Task prompt | Copy all of the records exactly.

Data supplied |
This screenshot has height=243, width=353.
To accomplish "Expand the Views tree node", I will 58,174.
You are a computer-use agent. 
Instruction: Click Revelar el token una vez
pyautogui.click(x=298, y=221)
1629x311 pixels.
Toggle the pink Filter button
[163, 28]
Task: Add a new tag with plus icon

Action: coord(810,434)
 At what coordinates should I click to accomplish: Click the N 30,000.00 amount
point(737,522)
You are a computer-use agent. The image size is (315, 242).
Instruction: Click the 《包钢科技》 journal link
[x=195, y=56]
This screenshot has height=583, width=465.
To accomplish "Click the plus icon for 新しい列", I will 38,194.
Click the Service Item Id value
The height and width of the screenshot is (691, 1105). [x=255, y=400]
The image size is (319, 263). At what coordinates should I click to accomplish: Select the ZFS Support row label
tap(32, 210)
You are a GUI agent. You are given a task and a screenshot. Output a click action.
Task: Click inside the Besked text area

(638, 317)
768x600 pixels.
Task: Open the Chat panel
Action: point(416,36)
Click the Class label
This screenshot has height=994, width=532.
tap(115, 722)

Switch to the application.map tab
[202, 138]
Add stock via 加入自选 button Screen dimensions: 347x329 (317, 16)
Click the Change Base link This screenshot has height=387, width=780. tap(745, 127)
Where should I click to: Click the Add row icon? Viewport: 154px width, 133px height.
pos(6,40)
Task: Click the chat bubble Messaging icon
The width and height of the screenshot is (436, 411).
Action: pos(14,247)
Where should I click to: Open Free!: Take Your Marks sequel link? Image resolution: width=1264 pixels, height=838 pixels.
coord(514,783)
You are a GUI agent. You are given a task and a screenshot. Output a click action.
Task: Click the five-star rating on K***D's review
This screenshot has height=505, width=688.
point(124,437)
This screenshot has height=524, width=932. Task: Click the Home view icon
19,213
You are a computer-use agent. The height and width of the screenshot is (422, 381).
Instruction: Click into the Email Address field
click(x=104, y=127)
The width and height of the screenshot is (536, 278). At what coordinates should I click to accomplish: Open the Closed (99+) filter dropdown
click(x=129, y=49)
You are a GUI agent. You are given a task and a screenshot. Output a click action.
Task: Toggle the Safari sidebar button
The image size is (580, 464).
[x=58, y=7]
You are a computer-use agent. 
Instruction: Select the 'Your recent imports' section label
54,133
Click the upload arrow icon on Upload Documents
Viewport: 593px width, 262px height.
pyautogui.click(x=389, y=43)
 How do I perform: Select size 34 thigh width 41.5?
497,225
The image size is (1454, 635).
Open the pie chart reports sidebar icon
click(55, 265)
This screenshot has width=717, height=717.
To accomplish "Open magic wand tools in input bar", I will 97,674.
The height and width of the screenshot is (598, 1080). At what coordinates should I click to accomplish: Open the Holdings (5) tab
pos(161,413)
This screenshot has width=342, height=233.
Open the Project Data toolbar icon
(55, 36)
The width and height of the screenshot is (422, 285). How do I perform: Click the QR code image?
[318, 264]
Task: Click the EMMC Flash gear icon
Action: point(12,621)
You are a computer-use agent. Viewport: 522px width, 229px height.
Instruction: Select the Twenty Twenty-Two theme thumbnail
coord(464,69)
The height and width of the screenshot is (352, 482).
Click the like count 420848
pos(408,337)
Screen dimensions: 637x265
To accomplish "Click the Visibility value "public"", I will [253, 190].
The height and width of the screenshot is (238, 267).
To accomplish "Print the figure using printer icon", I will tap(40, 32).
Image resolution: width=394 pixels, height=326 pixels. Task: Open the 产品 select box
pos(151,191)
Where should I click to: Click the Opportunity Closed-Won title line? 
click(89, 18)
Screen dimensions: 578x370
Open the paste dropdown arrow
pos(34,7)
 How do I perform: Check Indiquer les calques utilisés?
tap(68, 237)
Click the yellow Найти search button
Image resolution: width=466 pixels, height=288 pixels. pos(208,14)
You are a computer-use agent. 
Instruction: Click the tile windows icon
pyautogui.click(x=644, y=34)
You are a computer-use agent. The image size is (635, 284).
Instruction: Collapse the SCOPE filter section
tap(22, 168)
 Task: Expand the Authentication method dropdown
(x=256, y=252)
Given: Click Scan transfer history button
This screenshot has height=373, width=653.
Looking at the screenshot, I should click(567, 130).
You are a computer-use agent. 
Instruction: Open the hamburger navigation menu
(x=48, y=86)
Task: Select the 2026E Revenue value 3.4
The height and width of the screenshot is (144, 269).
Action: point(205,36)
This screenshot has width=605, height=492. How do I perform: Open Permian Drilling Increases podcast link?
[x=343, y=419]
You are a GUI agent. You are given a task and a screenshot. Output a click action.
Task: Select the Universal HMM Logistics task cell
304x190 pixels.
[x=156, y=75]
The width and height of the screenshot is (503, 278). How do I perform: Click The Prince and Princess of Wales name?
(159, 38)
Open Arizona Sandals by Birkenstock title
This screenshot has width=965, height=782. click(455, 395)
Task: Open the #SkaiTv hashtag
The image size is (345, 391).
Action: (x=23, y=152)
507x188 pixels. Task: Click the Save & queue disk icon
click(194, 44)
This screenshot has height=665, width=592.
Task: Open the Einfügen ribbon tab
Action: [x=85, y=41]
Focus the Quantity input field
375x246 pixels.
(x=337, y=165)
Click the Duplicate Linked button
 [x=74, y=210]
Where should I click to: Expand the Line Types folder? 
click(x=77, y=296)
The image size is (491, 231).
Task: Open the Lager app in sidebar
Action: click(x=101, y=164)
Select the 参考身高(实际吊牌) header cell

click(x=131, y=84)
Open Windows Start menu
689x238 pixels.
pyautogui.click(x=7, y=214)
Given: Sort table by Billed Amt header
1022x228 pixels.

Solution to the exercise |
This screenshot has height=243, width=353.
To accomplish "Expand the Views tree node", I will 58,174.
You are a computer-use agent. 
Instruction: Click Revelar el token una vez
pyautogui.click(x=298, y=221)
1629x311 pixels.
Toggle the pink Filter button
[163, 28]
Task: Add a new tag with plus icon

Action: coord(810,434)
 At what coordinates should I click to accomplish: Click the N 30,000.00 amount
point(737,522)
You are a computer-use agent. The image size is (315, 242).
Instruction: Click the 《包钢科技》 journal link
[x=195, y=56]
This screenshot has height=583, width=465.
To accomplish "Click the plus icon for 新しい列", I will 38,194.
Click the Service Item Id value
The height and width of the screenshot is (691, 1105). [x=255, y=400]
The image size is (319, 263). At what coordinates should I click to accomplish: Select the ZFS Support row label
tap(32, 210)
You are a GUI agent. You are given a task and a screenshot. Output a click action.
Task: Click inside the Besked text area

(638, 317)
768x600 pixels.
Task: Open the Chat panel
Action: point(416,36)
Click the Class label
This screenshot has height=994, width=532.
tap(115, 722)

Switch to the application.map tab
[202, 138]
Add stock via 加入自选 button Screen dimensions: 347x329 (317, 16)
Click the Change Base link This screenshot has height=387, width=780. tap(745, 127)
Where should I click to: Click the Add row icon? Viewport: 154px width, 133px height.
pos(6,40)
Task: Click the chat bubble Messaging icon
The width and height of the screenshot is (436, 411).
Action: pos(14,247)
Where should I click to: Open Free!: Take Your Marks sequel link? Image resolution: width=1264 pixels, height=838 pixels.
coord(514,783)
You are a GUI agent. You are given a task and a screenshot. Output a click action.
Task: Click the five-star rating on K***D's review
This screenshot has height=505, width=688.
point(124,437)
This screenshot has height=524, width=932. Task: Click the Home view icon
19,213
You are a computer-use agent. The height and width of the screenshot is (422, 381).
Instruction: Click into the Email Address field
click(x=104, y=127)
The width and height of the screenshot is (536, 278). At what coordinates should I click to accomplish: Open the Closed (99+) filter dropdown
click(x=129, y=49)
You are a GUI agent. You are given a task and a screenshot. Output a click action.
Task: Toggle the Safari sidebar button
The image size is (580, 464).
[x=58, y=7]
You are a computer-use agent. 
Instruction: Select the 'Your recent imports' section label
54,133
Click the upload arrow icon on Upload Documents
Viewport: 593px width, 262px height.
pyautogui.click(x=389, y=43)
 How do I perform: Select size 34 thigh width 41.5?
497,225
The image size is (1454, 635).
Open the pie chart reports sidebar icon
click(55, 265)
This screenshot has width=717, height=717.
To accomplish "Open magic wand tools in input bar", I will 97,674.
The height and width of the screenshot is (598, 1080). At what coordinates should I click to accomplish: Open the Holdings (5) tab
pos(161,413)
This screenshot has width=342, height=233.
Open the Project Data toolbar icon
(55, 36)
The width and height of the screenshot is (422, 285). How do I perform: Click the QR code image?
[318, 264]
Task: Click the EMMC Flash gear icon
Action: point(12,621)
You are a computer-use agent. Viewport: 522px width, 229px height.
Instruction: Select the Twenty Twenty-Two theme thumbnail
coord(464,69)
The height and width of the screenshot is (352, 482).
Click the like count 420848
pos(408,337)
Screen dimensions: 637x265
To accomplish "Click the Visibility value "public"", I will [253, 190].
The height and width of the screenshot is (238, 267).
To accomplish "Print the figure using printer icon", I will tap(40, 32).
Image resolution: width=394 pixels, height=326 pixels. Task: Open the 产品 select box
pos(151,191)
Where should I click to: Click the Opportunity Closed-Won title line? 
click(89, 18)
Screen dimensions: 578x370
Open the paste dropdown arrow
pos(34,7)
 How do I perform: Check Indiquer les calques utilisés?
tap(68, 237)
Click the yellow Найти search button
Image resolution: width=466 pixels, height=288 pixels. pos(208,14)
You are a computer-use agent. 
Instruction: Click the tile windows icon
pyautogui.click(x=644, y=34)
You are a computer-use agent. The image size is (635, 284).
Instruction: Collapse the SCOPE filter section
tap(22, 168)
 Task: Expand the Authentication method dropdown
(x=256, y=252)
Given: Click Scan transfer history button
This screenshot has height=373, width=653.
Looking at the screenshot, I should click(567, 130).
You are a computer-use agent. 
Instruction: Open the hamburger navigation menu
(x=48, y=86)
Task: Select the 2026E Revenue value 3.4
The height and width of the screenshot is (144, 269).
Action: point(205,36)
This screenshot has width=605, height=492. How do I perform: Open Permian Drilling Increases podcast link?
[x=343, y=419]
You are a GUI agent. You are given a task and a screenshot. Output a click action.
Task: Select the Universal HMM Logistics task cell
304x190 pixels.
[x=156, y=75]
The width and height of the screenshot is (503, 278). How do I perform: Click The Prince and Princess of Wales name?
(159, 38)
Open Arizona Sandals by Birkenstock title
This screenshot has width=965, height=782. click(455, 395)
Task: Open the #SkaiTv hashtag
The image size is (345, 391).
Action: (x=23, y=152)
507x188 pixels. Task: Click the Save & queue disk icon
click(194, 44)
This screenshot has height=665, width=592.
Task: Open the Einfügen ribbon tab
Action: [x=85, y=41]
Focus the Quantity input field
375x246 pixels.
(x=337, y=165)
Click the Duplicate Linked button
 [x=74, y=210]
Where should I click to: Expand the Line Types folder? 
click(x=77, y=296)
The image size is (491, 231).
Task: Open the Lager app in sidebar
Action: click(x=101, y=164)
Select the 参考身高(实际吊牌) header cell

click(x=131, y=84)
Open Windows Start menu
689x238 pixels.
pyautogui.click(x=7, y=214)
Given: Sort table by Billed Amt header
1022x228 pixels.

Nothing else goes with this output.